§ **Document passage**

========

Why did I go travelling for two years?
I almost came back to Australia regretting my decision to travel, but thankfully an old journal entry reminded me why I went on this adventure in the first place.
Admiring the views on the Ha Giang Loop
Finally! After 22 months of travelling, I have returned back to Melbourne. My plane landed at 9:26am on the 8th of May, and after an hour of waiting for my bag to appear on the baggage carousel I was greeted by my mother at the return gates with a long hug. On my first weekend back home, I caught up with some of my closest friends over a lovely homemade dinner at my parent’s place to not only celebrate my return but also my 28th birthday.
I got to share with my loved ones some of the great things I got to do like swim in the crystal blue water beaches in Palawan, hike through the mountains in the Northern Albania, ride on the back of a motorcycle admiring the breathtaking scenes on the Ha Giang Loop, spot hyenas, giraffes, elephants and wildebeests on a safari in Kruger Park, watch the sunset in the Sahara desert, teach English at a summer camp in the mountains overlooking Lake Como, volunteer at a World War Two bunker site in Edinburgh where they had pet emus roaming about.

========

§ **Dataset content**
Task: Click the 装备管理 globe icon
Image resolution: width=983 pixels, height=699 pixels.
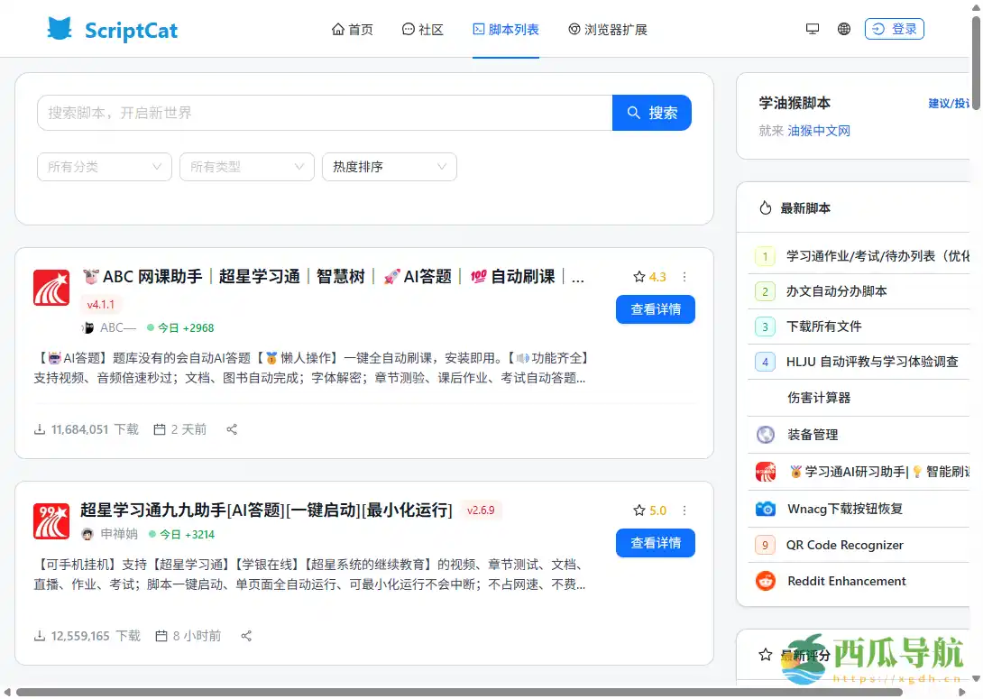Action: pyautogui.click(x=766, y=434)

========

§ **Problem 1**
In the travel post, at what time and on what date did the writer's plane land?
§ **Problem 2**
Using the travel post, explain why the writer held a dinner with close friends on the first weekend back home.
§ **Problem 3**
List every animal the travel post says the writer spotted on the safari in Kruger Park.

§ **Answer 1**
9:26am on the 8th of May.

§ **Answer 2**
The homemade dinner at the writer's parents' place celebrated the writer's return to Melbourne after 22 months of travelling. It also marked the writer's 28th birthday.

§ **Answer 3**
Hyenas, giraffes, elephants, wildebeests